Entre 2005 et 2010, la ferme où travaillait le frère de Pierre, Jean-François, est rachetée par « Terres de Liens » et transmise à de jeunes agriculteurs.
Pierre réalise, lors de cet événement, qu’il va falloir préparer la transmission de sa ferme familiale, peut-être à quelqu’un qui ne sera pas de la famille. Il accueille alors des stagiaires sur des périodes plus ou moins longues, dans l’espoir de trouver un repreneur.
Entre temps, Pierre tente une nouvelle fois une diversification avec une culture de chanvre.
Malgré une bonne récolte, il abandonne à cause du manque de débouchés pour la vente de la paille (la chènevotte, qui sert à faire des isolants) et des problèmes mécaniques rencontrés sur la moissonneuse-batteuse qui n’était pas adaptée. Petit à petit, il glisse progressivement vers la vente directe de la viande en colis.
En 2010, Lucie, la nièce de Pierre, fille de son frère Jean-François, décide de reprendre la ferme avec son mari Sébastien. Celui-ci doit opérer une reconversion professionnelle, et après une formation agricole, il s’installe avec Pierre en 2013, créant un GAEC (Groupement Agricole d’Exploitation en Commun). Par obligation administrative, il apporte des terres supplémentaires : 49 ha s’ajoutent à la superficie de la ferme, qui passe ainsi la barre des 200 ha en tout. Pierre et Sébastien passent alors en 100 % vente directe de leurs agneaux, mais aussi des brebis de réforme transformées en chipolatas et en merguez.

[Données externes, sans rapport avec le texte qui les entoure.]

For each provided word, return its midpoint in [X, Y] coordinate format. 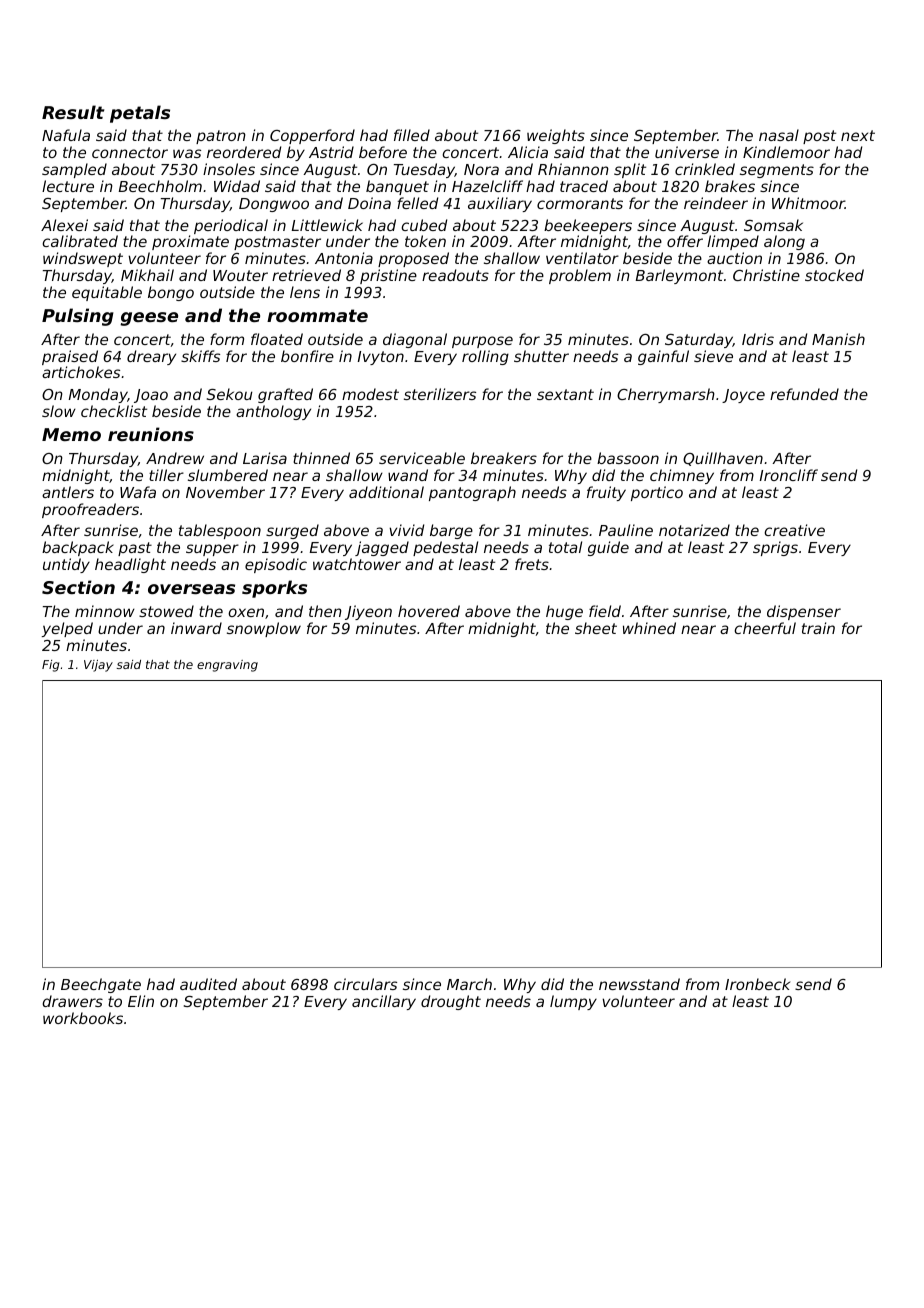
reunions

Sans investissement important depuis les années 70, la ferme était alors vieillissante. Un plan de rénovation est donc prévu à l’occasion de l’entrée de Sébastien. En 2015, une bergerie est construite dans ce cadre, améliorant nettement les conditions de travail et la vie du troupeau. L’aménagement d’un atelier agricole, ainsi que l’amélioration et la sécurisation du bâtiment de stockage du fourrage, et la création d’un nouveau grenier à grain sont aussi des investissements qui ont grandement amélioré le quotidien de Pierre et Sébastien. En parallèle, ils essaient d’améliorer leur façon de travailler les sols en utilisant des techniques de travail simplifiées, avec le semis direct.
En 2018, une réflexion commence sur l’entrée de Lucie dans le GAEC pour prendre la place de Pierre, qui prendra sa retraite en 2019. Lucie veut apporter une diversification supplémentaire à la ferme avec la création d’un atelier caprin couplé à la transformation fromagère.

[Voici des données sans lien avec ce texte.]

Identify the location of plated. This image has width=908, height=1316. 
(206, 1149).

Le 1 er octobre 2019, Pierre prend sa retraite pour être remplacé comme prévu par sa nièce, Lucie, qui sera reconnue officiellement agricultrice le 1 er janvier 2020, après un long parcours administratif.

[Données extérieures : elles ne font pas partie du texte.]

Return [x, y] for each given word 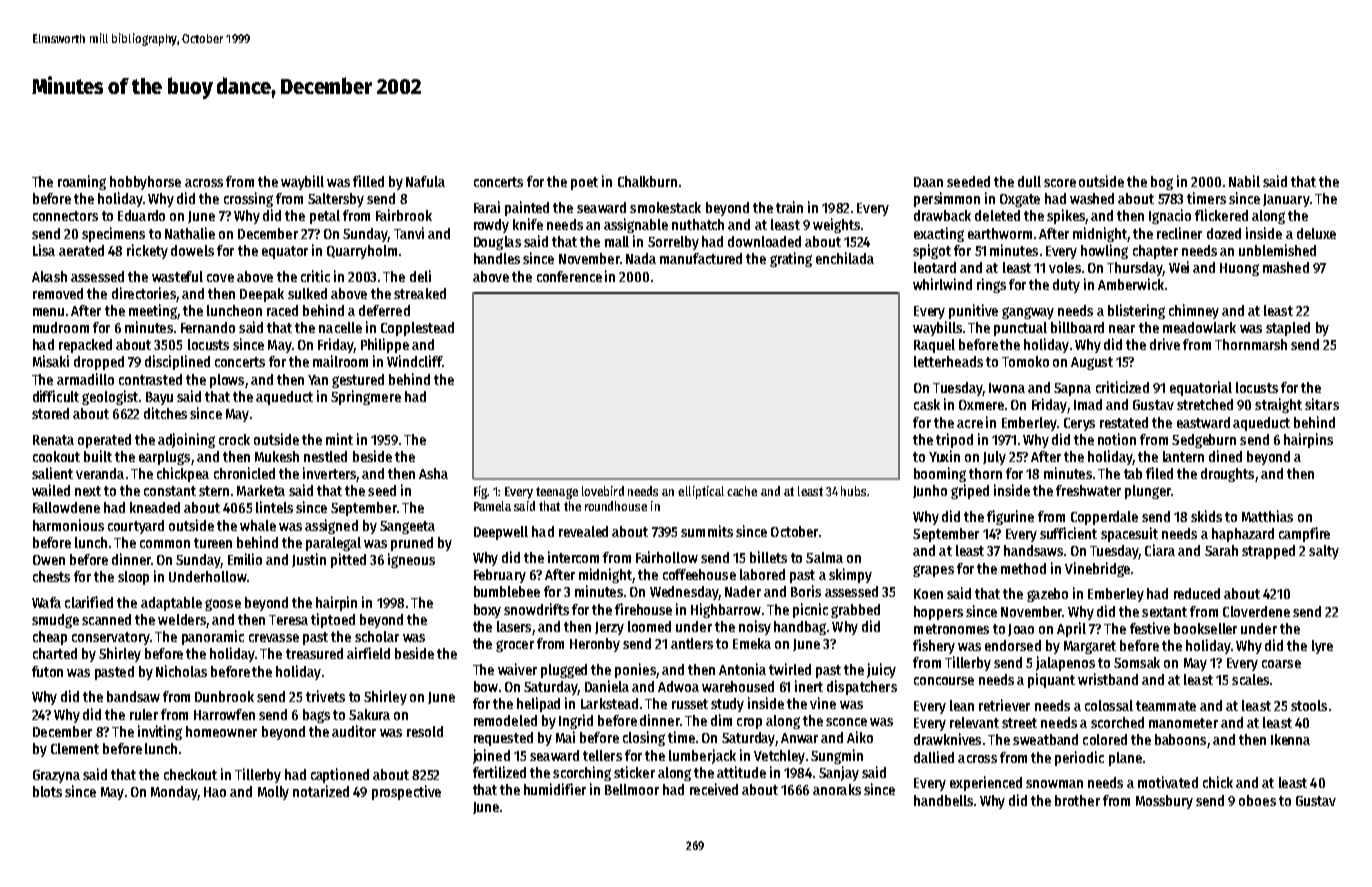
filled [368, 181]
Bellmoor [632, 789]
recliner [1179, 233]
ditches [165, 413]
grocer [515, 646]
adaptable [171, 604]
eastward [1203, 422]
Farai [487, 207]
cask [927, 404]
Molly [273, 793]
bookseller [1205, 628]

Commence alors un grand défi : celui de créer les deux ateliers prévus dans son installation (l’élevage de 25 chèvres et la transformation de leur lait en fromage). Pour cela, 3 ans de travaux sont programmés pour mettre en place progressivement les outils nécessaires avec la construction de la fromagerie, l’amélioration de la petite chèvrerie faite en 2019, et l’aménagement d’un magasin à la ferme pour mieux accueillir. En parallèle, il est prévu de continuer le développement de la vente directe pour vendre les nouveaux fromages avec notamment l’accès à de nouveaux marchés de producteurs.
D’importantes améliorations sont aussi en cours avec la rénovation des clôtures et la division de certaines parcelles trop grandes pour permettre une rotation plus facile et éviter les problèmes de parasitisme récurent en agriculture biologique.
En résumé, la ferme de Latapoune a été en constante évolution depuis 1945, mais le plus important a été le revirement décidé par Pierre en 1997, pour revenir à une ferme à taille humaine.
Pierre a apporté plus une amélioration humaine qu’une amélioration technique.La vente directe, développée particulièrement avec l’arrivée de Sébastien, a permis de tirer deux revenus avec seulement 200 brebis, améliorant ainsi la rentabilité économique et montrant que les petites fermes ont leur place et peuvent être viables.
Aujourd’hui, Lucie et Sébastien veulent continuer ce chemin que Pierre a pris en adaptant la taille des troupeaux à la capacité des 200 ha de terres de causse, qui produisent peu. Ainsi, ils espèrent tendre vers l’autonomie alimentaire, indispensable en agriculture biologique, et conserver une ferme à taille humaine ouverte vers l’extérieur, à travers la vente directe et l’accueil à la ferme.